Sugar stocks gain after govt approves export subsidy

Sugar shares gained over 2 percent in early trade on Thursday after the Union government approved a subsidy of Rs 3,500 crore to sugar mills for the export of 60 lakh tonnes of the sweetener during the ongoing marketing year 2020-21.

The stocks of Dhampur Sugar Mills, Balrampur Chini Mills, Bajaj Hindusthan Sugar, Eid-Parry (India), Sakthi Sugars, Shree Renuka Sugars, among others traded over 2 percent higher on the BSE.

Union Minister Prakash Javadekar said during a media briefing on Wednesday, “Cabinet has taken the decision to help farmers directly by depositing money of subsidy into their accounts. The subsidy will be given on 60 lakh tonnes of sugar exports at the rate of Rs 6,000 per tonne.”

The minister said both “sugar industry as well as sugarcane farmers are in crisis” because of high domestic production at 310 lakh tonnes as against the annual demand of 260 lakh tonnes.

In the previous marketing year 2019-20 (October-September), the government provided an export subsidy of Rs 10,448 per tonne, costing the exchequer Rs 6,268 crore.

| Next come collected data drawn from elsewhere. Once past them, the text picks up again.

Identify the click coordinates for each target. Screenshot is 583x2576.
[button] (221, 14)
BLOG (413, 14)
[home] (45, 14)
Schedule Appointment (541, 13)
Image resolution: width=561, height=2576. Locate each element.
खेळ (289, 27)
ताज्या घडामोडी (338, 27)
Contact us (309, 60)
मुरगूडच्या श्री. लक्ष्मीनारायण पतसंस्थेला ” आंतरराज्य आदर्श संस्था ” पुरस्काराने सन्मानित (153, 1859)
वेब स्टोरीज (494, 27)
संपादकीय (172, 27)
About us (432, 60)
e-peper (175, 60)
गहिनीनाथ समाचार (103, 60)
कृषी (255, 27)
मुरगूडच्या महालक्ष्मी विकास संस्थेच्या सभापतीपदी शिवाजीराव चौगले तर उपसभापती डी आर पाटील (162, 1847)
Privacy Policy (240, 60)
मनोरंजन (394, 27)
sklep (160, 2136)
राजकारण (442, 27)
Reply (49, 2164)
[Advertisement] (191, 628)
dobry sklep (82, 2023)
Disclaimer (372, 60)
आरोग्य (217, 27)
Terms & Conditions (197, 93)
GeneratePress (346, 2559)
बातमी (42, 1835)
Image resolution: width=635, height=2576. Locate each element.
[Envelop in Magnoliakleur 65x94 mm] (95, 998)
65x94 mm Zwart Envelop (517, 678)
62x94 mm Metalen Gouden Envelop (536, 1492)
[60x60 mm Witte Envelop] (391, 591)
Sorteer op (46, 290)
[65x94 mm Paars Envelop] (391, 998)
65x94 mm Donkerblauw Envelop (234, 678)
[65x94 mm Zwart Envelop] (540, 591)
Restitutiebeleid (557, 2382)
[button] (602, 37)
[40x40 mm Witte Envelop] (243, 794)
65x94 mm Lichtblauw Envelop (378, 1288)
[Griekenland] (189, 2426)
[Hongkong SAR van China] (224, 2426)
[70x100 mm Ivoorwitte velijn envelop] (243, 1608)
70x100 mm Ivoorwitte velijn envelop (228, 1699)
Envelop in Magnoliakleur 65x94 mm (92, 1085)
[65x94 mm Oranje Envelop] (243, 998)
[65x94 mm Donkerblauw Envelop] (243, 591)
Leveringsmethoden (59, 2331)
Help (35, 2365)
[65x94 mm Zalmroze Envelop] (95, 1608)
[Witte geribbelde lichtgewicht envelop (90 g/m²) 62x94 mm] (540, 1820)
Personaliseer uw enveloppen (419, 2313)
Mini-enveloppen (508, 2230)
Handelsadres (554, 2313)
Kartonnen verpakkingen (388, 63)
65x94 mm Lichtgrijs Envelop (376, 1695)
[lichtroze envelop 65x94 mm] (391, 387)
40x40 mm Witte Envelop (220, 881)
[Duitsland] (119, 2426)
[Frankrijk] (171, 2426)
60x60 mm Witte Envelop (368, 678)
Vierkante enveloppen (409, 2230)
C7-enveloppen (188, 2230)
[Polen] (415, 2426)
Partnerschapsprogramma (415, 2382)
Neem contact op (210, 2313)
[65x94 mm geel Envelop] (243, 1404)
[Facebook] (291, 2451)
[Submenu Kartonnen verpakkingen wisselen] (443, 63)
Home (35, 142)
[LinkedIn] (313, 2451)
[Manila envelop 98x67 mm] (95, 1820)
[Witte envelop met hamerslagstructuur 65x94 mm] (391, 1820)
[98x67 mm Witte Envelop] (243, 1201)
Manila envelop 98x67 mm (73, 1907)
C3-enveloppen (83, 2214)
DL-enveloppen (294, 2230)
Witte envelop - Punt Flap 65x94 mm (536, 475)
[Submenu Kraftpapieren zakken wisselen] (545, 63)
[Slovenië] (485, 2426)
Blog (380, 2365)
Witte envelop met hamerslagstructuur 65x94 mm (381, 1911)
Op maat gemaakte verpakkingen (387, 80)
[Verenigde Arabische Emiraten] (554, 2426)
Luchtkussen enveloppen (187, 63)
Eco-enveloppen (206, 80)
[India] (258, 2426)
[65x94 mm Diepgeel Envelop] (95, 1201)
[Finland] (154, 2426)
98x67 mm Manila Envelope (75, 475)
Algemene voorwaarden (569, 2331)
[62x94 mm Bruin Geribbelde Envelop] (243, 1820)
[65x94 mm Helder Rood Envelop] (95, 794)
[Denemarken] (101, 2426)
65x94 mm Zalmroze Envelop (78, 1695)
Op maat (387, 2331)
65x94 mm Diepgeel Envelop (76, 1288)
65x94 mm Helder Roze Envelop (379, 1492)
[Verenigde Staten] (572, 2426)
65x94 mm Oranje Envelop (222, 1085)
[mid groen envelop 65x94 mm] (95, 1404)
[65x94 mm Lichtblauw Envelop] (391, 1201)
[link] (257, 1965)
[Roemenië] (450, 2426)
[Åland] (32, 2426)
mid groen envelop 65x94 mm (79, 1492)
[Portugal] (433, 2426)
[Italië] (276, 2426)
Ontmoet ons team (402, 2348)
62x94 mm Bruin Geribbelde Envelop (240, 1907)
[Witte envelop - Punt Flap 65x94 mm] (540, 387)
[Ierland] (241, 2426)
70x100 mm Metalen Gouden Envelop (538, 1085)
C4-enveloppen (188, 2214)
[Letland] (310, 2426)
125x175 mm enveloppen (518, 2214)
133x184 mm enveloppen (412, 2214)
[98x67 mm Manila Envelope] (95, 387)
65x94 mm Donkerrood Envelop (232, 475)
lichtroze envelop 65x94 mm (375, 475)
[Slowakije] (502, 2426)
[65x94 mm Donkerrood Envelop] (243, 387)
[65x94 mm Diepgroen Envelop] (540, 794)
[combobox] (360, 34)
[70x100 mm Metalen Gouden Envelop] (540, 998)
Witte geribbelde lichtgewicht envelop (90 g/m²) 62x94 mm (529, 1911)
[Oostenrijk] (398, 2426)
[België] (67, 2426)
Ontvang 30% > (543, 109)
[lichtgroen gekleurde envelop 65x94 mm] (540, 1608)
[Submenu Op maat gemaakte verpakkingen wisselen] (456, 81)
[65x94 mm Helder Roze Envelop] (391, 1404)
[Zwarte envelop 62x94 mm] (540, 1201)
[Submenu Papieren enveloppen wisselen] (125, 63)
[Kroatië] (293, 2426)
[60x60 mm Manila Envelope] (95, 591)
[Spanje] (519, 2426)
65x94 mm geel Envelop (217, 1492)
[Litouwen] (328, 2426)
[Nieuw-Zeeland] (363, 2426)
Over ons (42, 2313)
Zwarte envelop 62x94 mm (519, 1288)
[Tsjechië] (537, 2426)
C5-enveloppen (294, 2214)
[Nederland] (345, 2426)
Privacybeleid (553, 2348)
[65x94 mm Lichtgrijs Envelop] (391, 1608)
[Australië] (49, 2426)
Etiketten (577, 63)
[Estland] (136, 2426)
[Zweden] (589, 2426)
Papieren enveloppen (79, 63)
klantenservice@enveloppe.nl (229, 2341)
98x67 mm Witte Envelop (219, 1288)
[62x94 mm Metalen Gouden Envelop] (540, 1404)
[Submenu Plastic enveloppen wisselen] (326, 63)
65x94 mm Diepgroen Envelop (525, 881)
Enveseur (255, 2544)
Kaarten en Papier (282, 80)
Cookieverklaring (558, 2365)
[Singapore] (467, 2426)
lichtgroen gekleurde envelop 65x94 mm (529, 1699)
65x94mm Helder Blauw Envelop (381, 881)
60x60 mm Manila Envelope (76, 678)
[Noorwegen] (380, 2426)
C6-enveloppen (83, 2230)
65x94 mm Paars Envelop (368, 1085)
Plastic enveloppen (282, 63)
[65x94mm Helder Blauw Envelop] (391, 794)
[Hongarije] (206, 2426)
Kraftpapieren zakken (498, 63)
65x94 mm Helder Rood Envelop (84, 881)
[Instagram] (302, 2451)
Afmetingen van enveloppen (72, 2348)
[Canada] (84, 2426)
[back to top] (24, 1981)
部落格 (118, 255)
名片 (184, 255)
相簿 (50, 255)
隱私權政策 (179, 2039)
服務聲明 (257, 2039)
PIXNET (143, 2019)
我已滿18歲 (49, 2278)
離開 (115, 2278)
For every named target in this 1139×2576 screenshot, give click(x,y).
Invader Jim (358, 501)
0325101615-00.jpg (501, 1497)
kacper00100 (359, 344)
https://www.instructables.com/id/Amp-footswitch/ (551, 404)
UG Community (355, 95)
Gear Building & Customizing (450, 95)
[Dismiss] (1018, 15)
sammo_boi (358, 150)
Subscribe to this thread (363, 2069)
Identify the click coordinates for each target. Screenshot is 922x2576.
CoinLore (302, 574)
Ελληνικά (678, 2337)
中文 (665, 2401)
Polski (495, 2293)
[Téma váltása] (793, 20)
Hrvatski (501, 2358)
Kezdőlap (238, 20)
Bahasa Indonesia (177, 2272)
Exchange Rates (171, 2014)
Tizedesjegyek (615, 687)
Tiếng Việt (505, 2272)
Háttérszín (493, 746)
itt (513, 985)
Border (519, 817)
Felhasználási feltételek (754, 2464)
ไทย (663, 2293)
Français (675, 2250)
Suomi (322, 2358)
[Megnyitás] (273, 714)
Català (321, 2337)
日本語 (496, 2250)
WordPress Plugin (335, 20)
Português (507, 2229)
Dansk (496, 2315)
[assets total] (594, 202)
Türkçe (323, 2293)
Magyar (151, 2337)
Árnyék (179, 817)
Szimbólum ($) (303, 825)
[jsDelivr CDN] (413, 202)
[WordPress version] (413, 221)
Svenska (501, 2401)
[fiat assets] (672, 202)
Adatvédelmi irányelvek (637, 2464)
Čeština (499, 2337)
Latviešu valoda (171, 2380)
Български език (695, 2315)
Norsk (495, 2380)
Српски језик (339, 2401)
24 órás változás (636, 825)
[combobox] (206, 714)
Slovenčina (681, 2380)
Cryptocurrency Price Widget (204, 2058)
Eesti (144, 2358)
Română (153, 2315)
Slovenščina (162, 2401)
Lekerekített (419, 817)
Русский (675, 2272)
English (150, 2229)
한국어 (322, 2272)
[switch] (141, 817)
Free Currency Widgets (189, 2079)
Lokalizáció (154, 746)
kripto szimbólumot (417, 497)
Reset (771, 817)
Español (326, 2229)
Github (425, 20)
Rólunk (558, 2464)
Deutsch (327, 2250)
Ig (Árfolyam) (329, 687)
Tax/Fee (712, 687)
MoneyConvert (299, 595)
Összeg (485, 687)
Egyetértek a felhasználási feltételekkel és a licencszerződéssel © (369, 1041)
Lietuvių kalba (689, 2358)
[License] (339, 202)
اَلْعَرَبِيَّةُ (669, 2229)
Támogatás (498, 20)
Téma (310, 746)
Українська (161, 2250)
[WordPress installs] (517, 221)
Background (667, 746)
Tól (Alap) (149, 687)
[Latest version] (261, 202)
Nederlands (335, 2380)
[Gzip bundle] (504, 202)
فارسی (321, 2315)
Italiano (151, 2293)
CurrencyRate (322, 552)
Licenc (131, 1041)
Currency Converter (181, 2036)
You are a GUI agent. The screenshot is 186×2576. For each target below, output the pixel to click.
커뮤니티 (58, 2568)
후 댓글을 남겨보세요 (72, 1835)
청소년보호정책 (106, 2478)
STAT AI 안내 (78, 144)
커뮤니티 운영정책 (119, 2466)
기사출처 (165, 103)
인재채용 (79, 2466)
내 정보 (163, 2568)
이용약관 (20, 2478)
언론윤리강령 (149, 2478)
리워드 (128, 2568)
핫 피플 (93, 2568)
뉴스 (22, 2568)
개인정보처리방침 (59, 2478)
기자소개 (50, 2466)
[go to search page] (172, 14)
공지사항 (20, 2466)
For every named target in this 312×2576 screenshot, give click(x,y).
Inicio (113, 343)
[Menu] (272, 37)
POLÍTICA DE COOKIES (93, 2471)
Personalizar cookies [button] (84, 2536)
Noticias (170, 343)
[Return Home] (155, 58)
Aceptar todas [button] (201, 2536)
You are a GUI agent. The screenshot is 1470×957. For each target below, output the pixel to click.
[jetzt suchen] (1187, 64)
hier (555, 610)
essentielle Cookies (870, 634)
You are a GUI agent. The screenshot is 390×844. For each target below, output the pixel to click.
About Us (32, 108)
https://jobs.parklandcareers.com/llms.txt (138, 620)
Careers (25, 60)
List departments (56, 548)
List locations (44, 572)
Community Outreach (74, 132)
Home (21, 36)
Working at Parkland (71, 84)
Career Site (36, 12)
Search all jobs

Sugar mills managed to export 5.7 million tonnes of sugar as against the mandatory quota of 6 million tonnes set for the 2019-20 season (October-September), according to official data.

Speaking to CNBC-TV18, Vivek Saraogi, MD, Balrampur Chini Mills said that he hopes the exports of sugar from India to rise going ahead. It would be easy to sell the sugar in global markets as the world needs Indian sugar due to shortages.

JM Financial, in a note, says that the subsidy announcement removes the uncertainty, while the quantum is modest and is delicately balanced.

The announcement validates the risk of government policies that can impact sector sentiment. The government has not yet approved the much-awaited increase in MSP of sugar and even the UP government is yet to announce the state advised price of sugarcane for the current season.

“There is a possibility of a correction in global sugar prices as India exports hit the world market, however, maintain our cautious view on the industry due to structural oversupply scenario,” JM Financial said.

The brokerage house maintains a hold on Balrampur Chini with a target at Rs 180 per share and a buy rating on EID Parry with a target at Rs 370 per share.

Meanwhile, Keshav Lahoti, Associate Equity Analyst, Angel Broking is of the view that the export of sugar by India can lead to a correction in the international sugar prices.